▸ **Task objective**
Restate word for word only the lines running from the one with "Given: Click external" to the end of the data, both ends included. Omit any pictures.

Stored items
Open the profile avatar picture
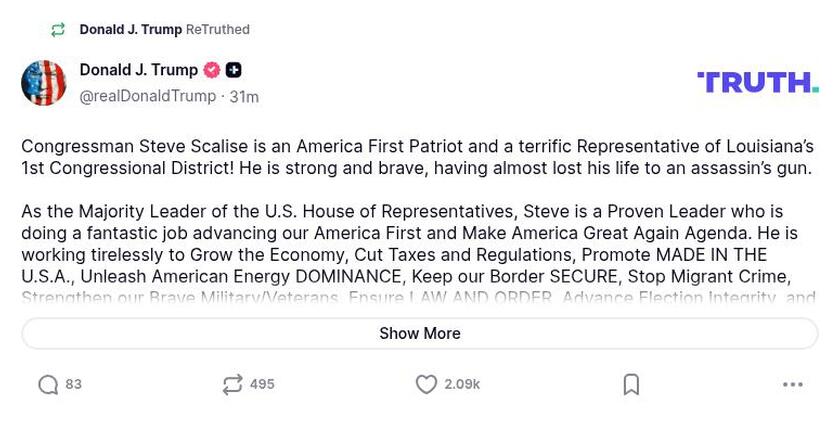Viewport: 840px width, 424px height. pos(44,83)
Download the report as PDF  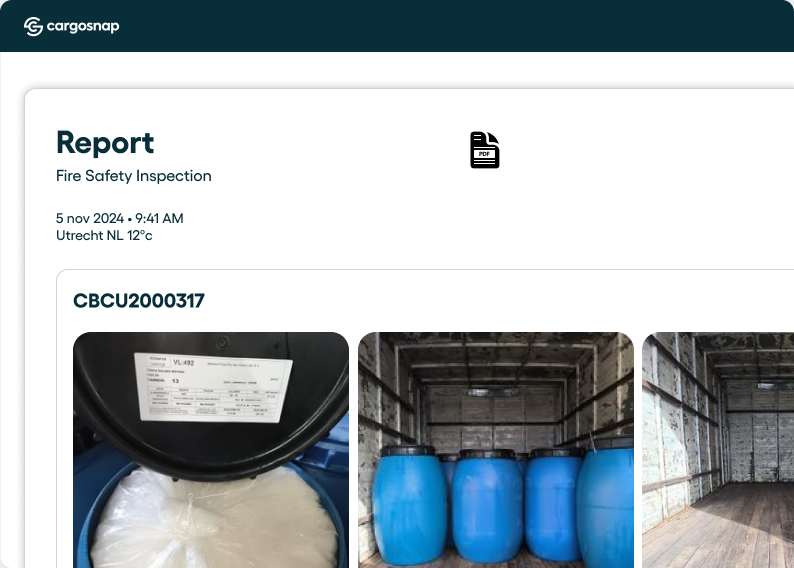(485, 150)
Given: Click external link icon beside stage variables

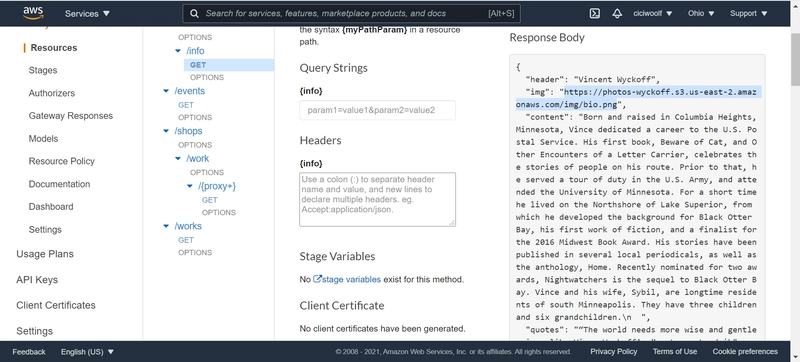Looking at the screenshot, I should pos(317,279).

▸ **Exercise response**
Given: Click external link icon beside stage variables

Looking at the screenshot, I should pos(317,279).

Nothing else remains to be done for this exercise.